• _GIVEN TEXT_:
=== Section Start ===
Australian life insurers recorded their smallest customer impact from code breaches since the Life Insurance Code of Practice took effect in 2016, according to the Life Insurance Code Compliance Committee’s (Life CCC) 2024-25 Annual Industry Data and Compliance Report – though the same report identified rising breaches in income protection payment delays and early claims communication, signalling that progress across the industry remains uneven.
Separate regulatory data published by the Australian Prudential Regulation Authority (APRA) and the Australian Securities and Investments Commission (ASIC) provides a quantitative backdrop to the conduct issues the Life CCC has flagged. The APRA and ASIC claims and dispute statistics, covering 13 direct life insurers for the 12 months to Dec. 31, 2025, point to entrenched difficulties in claims processing and dispute management that continue to draw scrutiny from oversight agencies. The two publications describe an industry where headline breach metrics are moving in one direction while the underlying mechanics of claims – speed, communication, and dispute resolution – remain under pressure.
Two areas drew particular attention in the Life CCC's report: delays in income protection benefit payments and failures to provide claimants with adequate information at the start of the claims process. Breaches in both categories increased over the reporting period. The Life CCC said some insurers are not consistently meeting the code’s requirements for initiating contact with customers and keeping them informed once a claim is lodged.
Jan McClelland AM, chair of the Life CCC, said the stakes for affected customers are high. “Income protection benefits are designed to provide financial stability at a time when customers may be at their most vulnerable. Delayed payments can place additional strain on people who are already dealing with significant personal and financial challenges,” McClelland said. On communication, McClelland said early clarity shapes the entire claims experience. “When customers don’t receive timely and clear information at the start of a claim, it can create uncertainty at an already stressful time. Clear communication helps people understand what to expect and supports better outcomes throughout the claims process,” she said.
=== Section End ===
Extend the article on the Life CCC's 2024-25 compliance report for Australian life insurers, starting after its last sentence.

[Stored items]
=== Section Start ===
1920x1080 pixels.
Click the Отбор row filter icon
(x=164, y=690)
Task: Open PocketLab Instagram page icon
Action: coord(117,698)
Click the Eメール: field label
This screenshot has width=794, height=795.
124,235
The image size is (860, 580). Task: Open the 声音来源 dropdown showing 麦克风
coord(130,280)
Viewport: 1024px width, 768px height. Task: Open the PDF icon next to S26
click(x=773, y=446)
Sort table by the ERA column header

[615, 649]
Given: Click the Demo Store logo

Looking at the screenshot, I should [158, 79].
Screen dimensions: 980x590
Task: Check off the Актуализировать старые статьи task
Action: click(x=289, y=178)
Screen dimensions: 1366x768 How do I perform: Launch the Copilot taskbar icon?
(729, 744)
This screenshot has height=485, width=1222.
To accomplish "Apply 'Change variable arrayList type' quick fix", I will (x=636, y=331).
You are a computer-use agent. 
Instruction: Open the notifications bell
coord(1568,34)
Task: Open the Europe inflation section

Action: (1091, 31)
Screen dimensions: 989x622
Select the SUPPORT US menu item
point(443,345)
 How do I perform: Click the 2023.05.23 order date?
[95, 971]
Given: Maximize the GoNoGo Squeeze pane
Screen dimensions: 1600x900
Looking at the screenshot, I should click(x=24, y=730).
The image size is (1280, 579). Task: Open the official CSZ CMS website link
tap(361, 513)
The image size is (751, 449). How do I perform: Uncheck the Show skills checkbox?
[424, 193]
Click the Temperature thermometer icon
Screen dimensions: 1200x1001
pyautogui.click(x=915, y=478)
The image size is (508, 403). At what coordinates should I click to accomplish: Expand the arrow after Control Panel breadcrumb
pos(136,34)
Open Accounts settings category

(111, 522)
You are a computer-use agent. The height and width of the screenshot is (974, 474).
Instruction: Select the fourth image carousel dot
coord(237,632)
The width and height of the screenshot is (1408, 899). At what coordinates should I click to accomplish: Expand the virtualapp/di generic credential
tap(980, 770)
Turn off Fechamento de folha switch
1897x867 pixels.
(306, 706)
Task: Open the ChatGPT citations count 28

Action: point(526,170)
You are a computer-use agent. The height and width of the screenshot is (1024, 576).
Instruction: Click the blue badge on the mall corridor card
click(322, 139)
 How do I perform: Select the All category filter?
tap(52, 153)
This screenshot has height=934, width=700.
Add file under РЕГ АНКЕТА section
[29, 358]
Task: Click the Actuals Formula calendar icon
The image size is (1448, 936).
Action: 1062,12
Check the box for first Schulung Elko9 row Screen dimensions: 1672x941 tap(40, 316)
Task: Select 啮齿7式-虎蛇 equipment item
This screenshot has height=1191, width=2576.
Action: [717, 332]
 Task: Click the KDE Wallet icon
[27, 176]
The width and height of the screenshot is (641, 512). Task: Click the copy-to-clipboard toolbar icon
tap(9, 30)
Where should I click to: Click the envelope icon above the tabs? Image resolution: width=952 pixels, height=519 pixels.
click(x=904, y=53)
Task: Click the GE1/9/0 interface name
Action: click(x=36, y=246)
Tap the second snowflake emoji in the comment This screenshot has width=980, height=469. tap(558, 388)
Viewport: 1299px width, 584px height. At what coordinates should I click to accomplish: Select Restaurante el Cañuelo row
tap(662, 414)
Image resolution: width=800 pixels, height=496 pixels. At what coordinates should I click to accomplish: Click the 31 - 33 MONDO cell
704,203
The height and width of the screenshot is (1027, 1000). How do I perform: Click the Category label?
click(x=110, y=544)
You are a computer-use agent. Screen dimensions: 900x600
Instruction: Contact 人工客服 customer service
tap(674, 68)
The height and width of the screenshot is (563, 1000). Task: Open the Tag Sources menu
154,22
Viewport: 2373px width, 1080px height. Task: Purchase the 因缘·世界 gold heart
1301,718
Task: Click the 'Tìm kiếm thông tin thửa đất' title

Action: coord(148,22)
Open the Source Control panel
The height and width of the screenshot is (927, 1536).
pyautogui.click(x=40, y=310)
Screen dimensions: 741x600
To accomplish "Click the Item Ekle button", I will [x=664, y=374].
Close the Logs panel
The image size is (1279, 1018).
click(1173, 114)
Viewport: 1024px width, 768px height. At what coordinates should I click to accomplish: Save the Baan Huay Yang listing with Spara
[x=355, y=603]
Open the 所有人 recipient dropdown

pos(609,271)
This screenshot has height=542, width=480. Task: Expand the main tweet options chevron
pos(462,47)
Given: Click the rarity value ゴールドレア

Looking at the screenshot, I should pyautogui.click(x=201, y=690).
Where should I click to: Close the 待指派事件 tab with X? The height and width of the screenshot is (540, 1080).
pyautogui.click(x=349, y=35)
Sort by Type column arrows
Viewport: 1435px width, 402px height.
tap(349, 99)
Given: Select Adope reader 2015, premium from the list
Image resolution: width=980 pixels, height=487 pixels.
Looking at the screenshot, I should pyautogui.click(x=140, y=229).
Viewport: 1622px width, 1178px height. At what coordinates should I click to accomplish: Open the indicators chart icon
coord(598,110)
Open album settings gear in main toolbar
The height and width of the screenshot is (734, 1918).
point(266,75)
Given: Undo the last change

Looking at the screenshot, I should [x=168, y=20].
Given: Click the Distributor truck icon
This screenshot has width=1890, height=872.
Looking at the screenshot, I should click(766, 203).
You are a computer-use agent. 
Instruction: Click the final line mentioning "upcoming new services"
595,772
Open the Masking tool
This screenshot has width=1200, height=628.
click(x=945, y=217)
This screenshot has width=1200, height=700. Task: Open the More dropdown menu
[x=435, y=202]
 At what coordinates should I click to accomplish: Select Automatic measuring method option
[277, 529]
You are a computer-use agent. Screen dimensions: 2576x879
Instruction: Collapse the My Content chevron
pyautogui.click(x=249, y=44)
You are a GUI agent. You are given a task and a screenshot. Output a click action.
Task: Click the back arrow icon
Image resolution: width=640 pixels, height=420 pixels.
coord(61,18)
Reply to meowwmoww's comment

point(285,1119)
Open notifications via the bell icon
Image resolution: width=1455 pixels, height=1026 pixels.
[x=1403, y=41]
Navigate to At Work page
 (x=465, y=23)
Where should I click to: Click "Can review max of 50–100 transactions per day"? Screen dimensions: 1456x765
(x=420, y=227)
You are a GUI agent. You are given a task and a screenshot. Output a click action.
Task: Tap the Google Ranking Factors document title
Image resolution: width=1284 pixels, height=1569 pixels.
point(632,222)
=== Section End ===
• _REPLY_:
The APRA and ASIC claims and disputes dataset covers acceptance rates, processing durations, dispute lodgement ratios, and market share across individual advised, individual non-advised, group superannuation, and group ordinary channels. The figures feed into ASIC’s MoneySmart Life Insurance Claims Comparison Tool. Across death cover, acceptance rates were high in most channels. Life insurers admitted 97% of individual advised death claims, 92% of individual non-advised claims, and 98% of claims in both group superannuation and group ordinary business. TPD acceptance rates were lower and showed wider variation by distribution channel. Individual advised TPD business recorded an 82% admittance rate, compared with 69% for individual non-advised policies. Group business showed higher rates, with 90% of group super and 89% of group ordinary TPD claims admitted.

Processing timeframes diverged sharply by product. Death claims moved through the system quickly – 76% were finalised within two weeks and 93% within two months, with an estimated average duration of 1.0 month. TPD claims took considerably longer. Only 22% were completed within two weeks and 50% within two months. A further 34% took more than two months up to six months, 12% took more than six months up to 12 months, and 4% extended beyond 12 months. The estimated average duration for TPD claims was 3.8 months. Disability income insurance claims were processed faster on average, with 52% finalised in two weeks and an average duration of 1.4 months.
The Life CCC reported that while aggregate complaints fell, those specifically relating to TPD have risen over consecutive years. The committee attributed this in part to the nature of TPD assessments, which frequently involve complex medical and occupational questions and are lodged under conditions of significant financial pressure. McClelland said that trend warrants a closer look at process design. “These claims are often made in difficult and complex circumstances and customers need confidence that insurers’ processes will support timely, consistent, and well-communicated outcomes. Understanding the drivers of dissatisfaction is an important step in improving both processes and customer experience,” McClelland said.
The APRA and ASIC figures quantify the dispute burden more precisely. Dispute lodgement ratios for disability income insurance were the highest of all cover types reported: 315 per 100,000 lives insured for individual advised business and 446 for individual non-advised. By comparison, TPD dispute lodgement ratios were 106 for individual advised and 67 for non-advised policies, while death cover reported lower dispute ratios of 14 for individual advised and 28 for individual non-advised. When disputes were resolved, most resulted in insurers holding their original position. For cases where original decisions were overturned, the reasons differed by product type. In TPD, 31% of reversals were recorded as the original outcome being incorrect, and 58% resulted from additional information received after the initial determination. For trauma claims, 71% of reversals were attributed to the original outcome being incorrect and 18% to additional information.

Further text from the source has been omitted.